DOCUMENT PASSAGE:
Petrographically, the LTY is a homogeneous coarse-grained biotite augen-gneiss that can be interpreted as a metamorphic igneous body. Compared with the geochemical data presented by Kosuwan [16], our sample TH1608 is relatively SiO2 poor, whereas sample TH1610 from a more internal part of the LTY has an intermediate SiO2 content and is CaO richer. The REEs of both samples are identical and not characteristically different from the samples of the HNP varieties, with moderately enriched LREEs, flat MREE-HREE patterns, and a small negative Eu anomaly. Accordingly, the LTY is a former granite with a peraluminous chemistry and a possible volcanic arc to syncollision granite signature.

The interpretation is supported by the zircon U-Pb age data and the corresponding zircon zonation patterns. All the LTY zircon crystals show a well-developed oscillatory chemical zonation which is characteristic for growth from a melt. Furthermore, cores are rare. The SIMS spots do not show any correlation between apparent ages and position within the zircon crystals. Thus, we interpret the cluster of twenty-one (out of twenty-four) spots defining a Triassic concordia age of 210.1 ± 1.3 Ma as reflecting zircon growth in the crystallizing LTY protolith. Based on the Th/U ratios, the cluster can be divided into two subclusters: one with a concordia age of 211.2 ± 1.7 Ma (Th/U < 0.01) and a second of 207.5 ± 2.0 Ma (Th/U > 0.01). These two concordia ages are not identical within the associated uncertainties and might represent two zircon growth events during the formation of the LTY protolith. Alternatively, the older age (ca. 211 Ma) might be dating igneous zircon growth during LTY protolith formation and the younger one (ca. 208 Ma) a metamorphic-hydrothermal overprinting event shortly after the LTY protolith formation. Zircon zonation and the Th/U systematics do not directly favor the latter interpretation, but the abundance of literature data [1, 3, 8, 17] providing evidence for an Indosinian (Middle to Late Triassic) metamorphic event in Thai basement rocks should not be ignored in this case. We thus favor the interpretation of an igneous formation of the LTY at ca. 211 Ma and a first metamorphic overprint at ca. 208 Ma. The two erratic SIMS spots with apparent ages >250 Ma are from zircon core domains and do not add any additional information.

WORK INSTRUCTIONS:
- A) Please say whether each statement agrees with the gneiss passage, answering yes or no and quoting the deciding words of the passage: (i) All twenty-four SIMS spots define the Triassic concordia age. (ii) The LTY zircon crystals show a well-developed oscillatory zonation. (iii) The subcluster with Th/U below 0.01 gives the younger concordia age.
- B) Put the rows below into a JSON list of strings, one string per line, from the line with "DALTEN media (595, 517)" up to and including the last line of the rows.

GIVEN DATA:
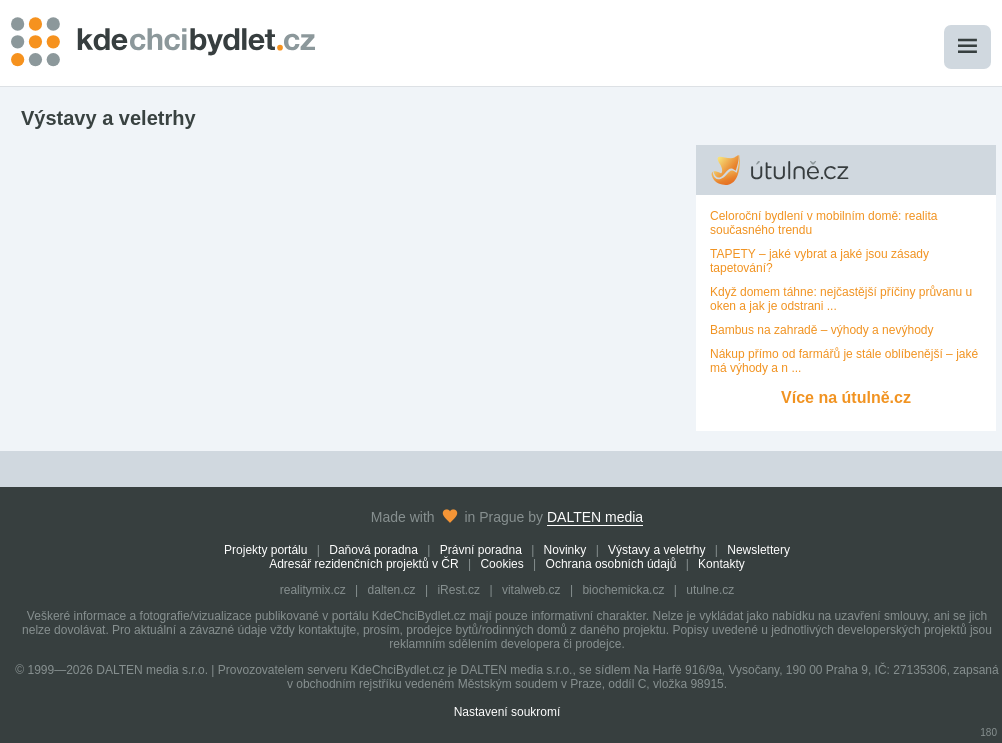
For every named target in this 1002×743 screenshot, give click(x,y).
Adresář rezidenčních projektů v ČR (363, 564)
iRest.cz (458, 590)
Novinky (565, 550)
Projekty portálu (265, 550)
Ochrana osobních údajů (611, 564)
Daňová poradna (373, 550)
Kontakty (721, 564)
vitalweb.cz (531, 590)
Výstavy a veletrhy (656, 550)
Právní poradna (481, 550)
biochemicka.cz (623, 590)
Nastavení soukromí (507, 712)
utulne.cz (710, 590)
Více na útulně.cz (846, 397)
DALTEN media (595, 517)
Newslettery (758, 550)
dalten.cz (392, 590)
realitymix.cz (313, 590)
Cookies (501, 564)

ANSWERS TO EACH TASK:
- A)
(i) No: "the cluster of twenty-one (out of twenty-four) spots defining a Triassic concordia age of 210.1 ± 1.3 Ma"
(ii) Yes: "All the LTY zircon crystals show a well-developed oscillatory chemical zonation"
(iii) No: "one with a concordia age of 211.2 ± 1.7 Ma (Th/U < 0.01)"

- B)
[
  "DALTEN media (595, 517)",
  "Newslettery (758, 550)",
  "dalten.cz (392, 590)",
  "realitymix.cz (313, 590)",
  "Cookies (501, 564)"
]